If Canada were just another big US state (hardly), an election ousting a liberal party for a conservative one would be a political quake. But Monday's vote merely replaced one minority-led government with another. Such weak parliamentary rule can force healthy compromises. But can Canada afford weak and fragile leadership?
For a NATO ally, Canada's military has dwindled in strength far too much. Its cherished national health system is in need of an expensive overhaul. Despite Canada's attempt to project its own version of "soft power" diplomacy in counterpoint to that of the US, tenuous rule in Ottawa, built on awkward coalitions, forces leaders to be consumed with political survival.

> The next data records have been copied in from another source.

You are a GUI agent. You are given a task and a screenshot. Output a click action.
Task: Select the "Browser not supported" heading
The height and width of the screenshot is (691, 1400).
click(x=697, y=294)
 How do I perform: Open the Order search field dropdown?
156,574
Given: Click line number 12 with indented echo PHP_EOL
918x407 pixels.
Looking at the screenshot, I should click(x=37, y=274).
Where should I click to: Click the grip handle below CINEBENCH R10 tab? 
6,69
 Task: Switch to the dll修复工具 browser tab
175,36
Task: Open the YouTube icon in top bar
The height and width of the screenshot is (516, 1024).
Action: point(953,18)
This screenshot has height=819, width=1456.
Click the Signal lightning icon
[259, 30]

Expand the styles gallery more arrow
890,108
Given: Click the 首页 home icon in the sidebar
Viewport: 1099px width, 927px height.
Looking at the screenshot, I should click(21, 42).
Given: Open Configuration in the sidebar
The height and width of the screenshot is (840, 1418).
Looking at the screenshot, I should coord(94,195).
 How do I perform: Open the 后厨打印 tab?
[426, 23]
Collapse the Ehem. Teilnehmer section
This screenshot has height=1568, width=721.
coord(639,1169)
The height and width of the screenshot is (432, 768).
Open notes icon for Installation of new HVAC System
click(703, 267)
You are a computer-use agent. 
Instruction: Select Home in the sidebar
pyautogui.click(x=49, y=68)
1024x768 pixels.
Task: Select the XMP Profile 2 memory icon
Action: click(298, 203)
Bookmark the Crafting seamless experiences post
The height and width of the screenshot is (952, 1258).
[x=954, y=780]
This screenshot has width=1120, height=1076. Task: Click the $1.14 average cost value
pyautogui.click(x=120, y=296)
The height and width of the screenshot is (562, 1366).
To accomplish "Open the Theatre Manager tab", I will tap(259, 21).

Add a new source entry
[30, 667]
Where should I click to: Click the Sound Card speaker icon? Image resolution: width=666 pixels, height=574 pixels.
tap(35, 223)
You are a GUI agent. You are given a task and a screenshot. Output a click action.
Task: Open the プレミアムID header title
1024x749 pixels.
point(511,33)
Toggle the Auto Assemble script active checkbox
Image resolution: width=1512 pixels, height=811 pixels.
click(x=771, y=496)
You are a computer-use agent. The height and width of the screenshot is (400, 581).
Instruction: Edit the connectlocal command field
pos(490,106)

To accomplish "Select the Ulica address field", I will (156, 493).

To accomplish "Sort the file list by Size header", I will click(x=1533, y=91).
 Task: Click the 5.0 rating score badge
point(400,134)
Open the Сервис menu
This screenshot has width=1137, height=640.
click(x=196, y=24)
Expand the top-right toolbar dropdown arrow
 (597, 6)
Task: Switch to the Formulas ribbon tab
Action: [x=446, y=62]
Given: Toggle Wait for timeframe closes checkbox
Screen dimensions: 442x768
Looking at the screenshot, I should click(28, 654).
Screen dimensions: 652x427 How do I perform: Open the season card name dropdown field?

Even the new prime minister, Stephen Harper, head of the Conservative party, has denounced Canada as a "Northern European welfare state in the worst sense of the term."
Mr. Harper, who hails from the western, oil-rich province of Alberta, had to tone down such right-of-center pronouncements during the eight-week campaign. Otherwise, his two-year-old party would not have won as many seats as it surprisingly did in the Liberal Party's eastern strongholds of Ontario and Quebec. Nonetheless, voters left him without a majority in Parliament, and little clarity on what party should guide Canada's future.
To be sure, political compromising has helped Canada deal with a deep divide between east and west, as well as the dulled appetite of French-speaking Quebec for separation. Debating those issues endlessly, along with Canada's hot-cold ties to its domineering neighbor to the south, is part of Canadian identity. Politicians who stake out the middle ground in the four-party Parliament do help keep Canada whole.
But does healthy compromise produce necessary statesmanship to solve Canada's deepest problems?
Take, for instance, one action by the outgoing prime minister, Paul Martin. Early in his short, two-year, minority government, he suggested Canada would join the US in deploying a North American missile defense system. Then, under pressure at home, he opted out. That uncertainty about Canada's long-term security isn't the stuff of leadership. The Liberal Party was also gung-ho about curbing carbon-dioxide emissions under the Kyoto Treaty. But efforts have faltered because of muddled consensus over how to bear the burden.
The Liberals' defeat, coming after 13 years in power, was in large part because of money scandals. And the crude US-bashing in their campaigns also seemed to backfire. But perhaps voters threw out Canada's longtime ruling party simply out of frustration at Canada's inability to tackle long-standing problems.
Harper's mellowed conservatism will be tested by a need to find allies to the left in Parliament. He could show leadership in one area: By not letting Canada's general distaste for Bush administration policies influence how he pursues Canada's interests in settling disputes with the US, such as the timber trade issue.
Harper's leadership was evident in his ability to help unite Canada's various conservative parties. Such skill is now needed to also fix its difficult national divides.